• [QUOTED TEXT]:
==============================
An information recommendation method according to an aspect of the present invention includes: storing, in a knowledge base, recommended items linked to communication contexts each including a keyword; extracting, from a conversation of a user, the keyword representing a topic and searching a thesaurus database for the keyword to generate a group of keywords including synonyms of the keyword; inquiring of the knowledge base about the keywords included in the keyword group to extract the recommended items and the communication contexts that are linked to the keywords included in the keyword group and selects, from among the extracted communication contexts, the communication context similar to the topic; and acquiring, from the knowledge base, the recommended item linked to the selected communication context.
Even though the keyword extracted from the conversation is not included in an index of in information recommendation database, when the synonyms and the like thereof are included in the index of the information recommendation database, it is possible to search for information. Therefore, the present invention can solve the first problem described above and provide the information recommendation system, the information search device, and the information recommendation method that allow information to be searched for even when the keyword cannot be obtained directly from the conversation of the user.
It is preferable that the context extraction module of the information recommendation system according to the aspect of the present invention generates the keyword group after excluding some words from the synonyms of the keyword. General words widen a range of a search result to degrade accuracy of an information search. Accordingly, by excluding the general words from a thesaurus, it is possible to increase the accuracy of the information search.
It is preferable that the information recommendation system according to the aspect of the present invention further includes: a storage that stores the conversation of the user for a predetermined period, and the context extraction module extracts the keyword representing the topic also from the conversation of the user stored in the storage.
Even when the conversation is short, by causing a previous conversation to be included in a target for obtaining keywords, it is possible to extract the keyword included in the index of the information recommendation database. Therefore, the present invention can solve the second problem described above.
An aspect of the present invention is a program for causing a computer to function as the information recommendation device described above. The information recommendation device of the present invention can also be implemented by the computer and the program, and it is also possible to record the program on a recording medium and provide the program through a network.
Note that the individual aspects of the invention can be combined as much as possible.
The present invention can provide an information recommendation system, an information search device, an information recommendation method, and a program that allow a keyword to be indirectly (by using a multi-word searching technique, an associative searching technique, reference to a previous conversation, or the like) obtained and allow information to be searched for even when the keyword cannot be obtained directly from a conversation of a user.
Embodiments of the present invention will be described with reference to the accompanying drawings. The embodiments described below are examples of the present invention, and the present invention is not limited to the following embodiments. Note that, in the present description and the drawings, components that are denoted by the same reference numerals are equal to each other.
(Module Configuration)
The knowledge base 13 is a database prepared in advance, and stores sets of recommended items and contexts for a user 94. In the present disclosure, the context extraction module 24 extracts keywords each representing a topic, the similarity determination module 31 uses the keywords to extract, from the knowledge base 13, communication contexts appropriate for the topic, and the information search module 32 uses the extracted communication contexts to perform an information search.
==============================
• [ENTRIES SUPPLIED]:
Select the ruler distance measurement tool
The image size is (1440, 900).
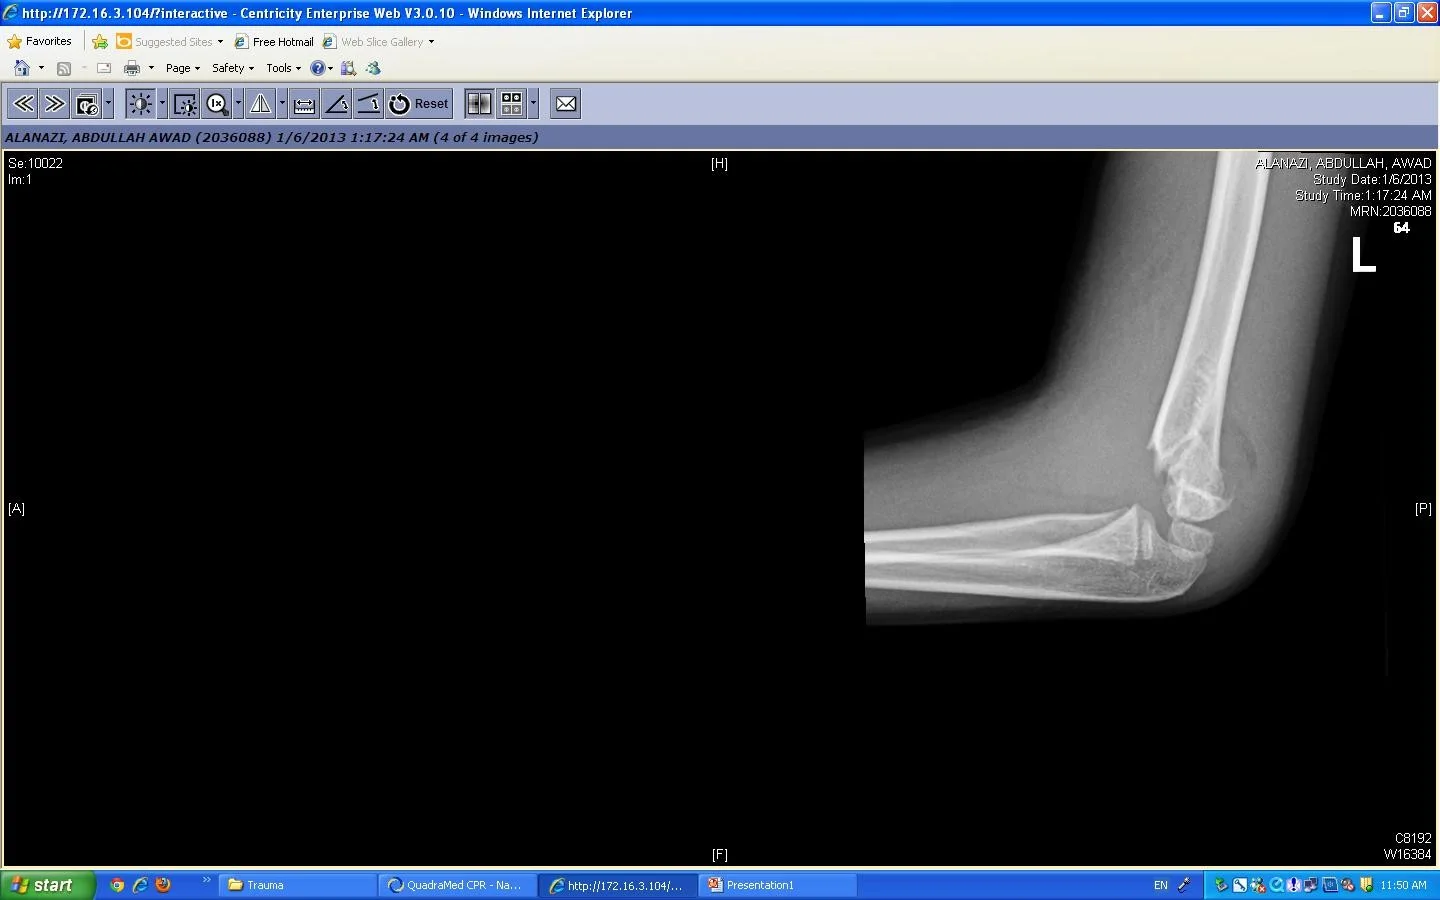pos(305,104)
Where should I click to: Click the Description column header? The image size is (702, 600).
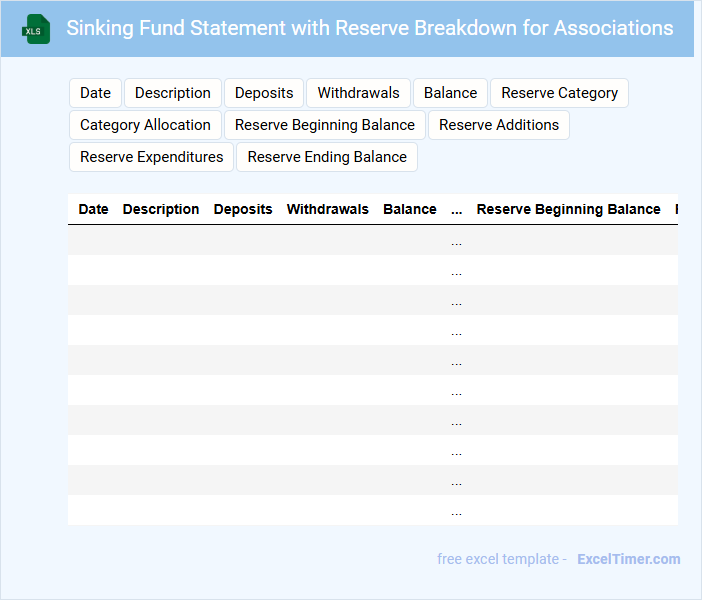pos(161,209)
==============================
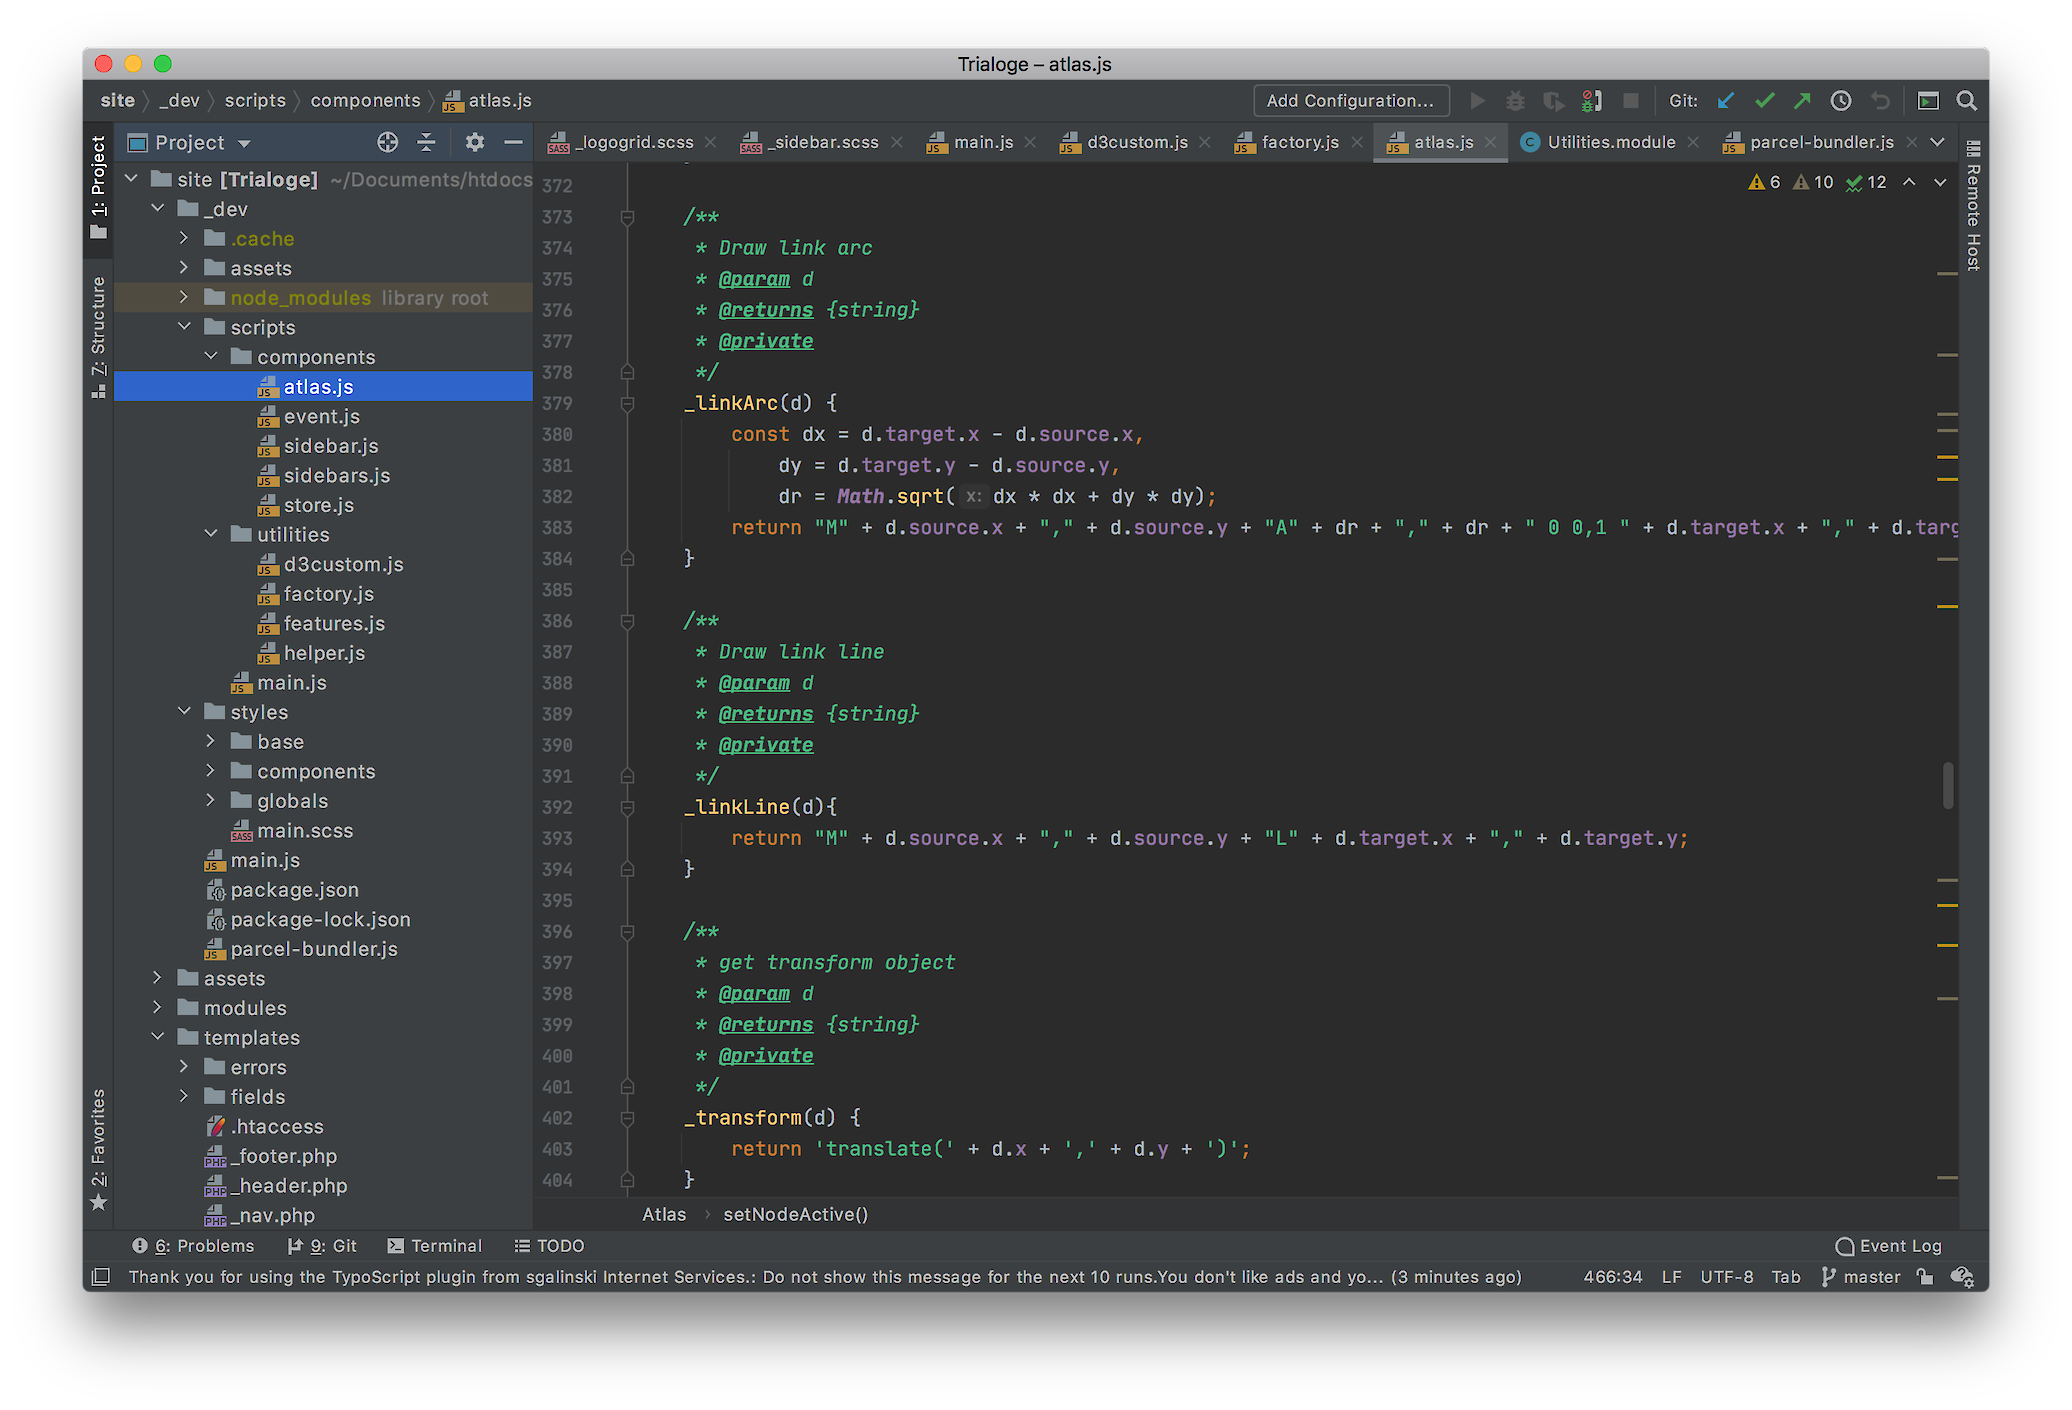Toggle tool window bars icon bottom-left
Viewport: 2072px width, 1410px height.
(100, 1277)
==============================
• [WRITTEN TASKS]:
**A.** Say whether each statement agrees with the recommendation-system text, answering yes or no and quoting the deciding words: (i) excluding general words from the thesaurus raises the accuracy of the information search; (ii) the storage keeps the user's conversation with no time limit; (iii) the invention is restricted to the embodiments described.
**B.** Reproduce the recommendation-system text between "An aspect of the present invention is" and "much as possible.", inclusive, substituting "storage medium" for "recording medium".

• [SOLUTIONS BY TASK]:
**A.**
(i) Yes: "by excluding the general words from a thesaurus, it is possible to increase the accuracy of the information search."
(ii) No: "a storage that stores the conversation of the user for a predetermined period"
(iii) No: "the present invention is not limited to the following embodiments."

**B.**
An aspect of the present invention is a program for causing a computer to function as the information recommendation device described above. The information recommendation device of the present invention can also be implemented by the computer and the program, and it is also possible to record the program on a storage medium and provide the program through a network.
Note that the individual aspects of the invention can be combined as much as possible.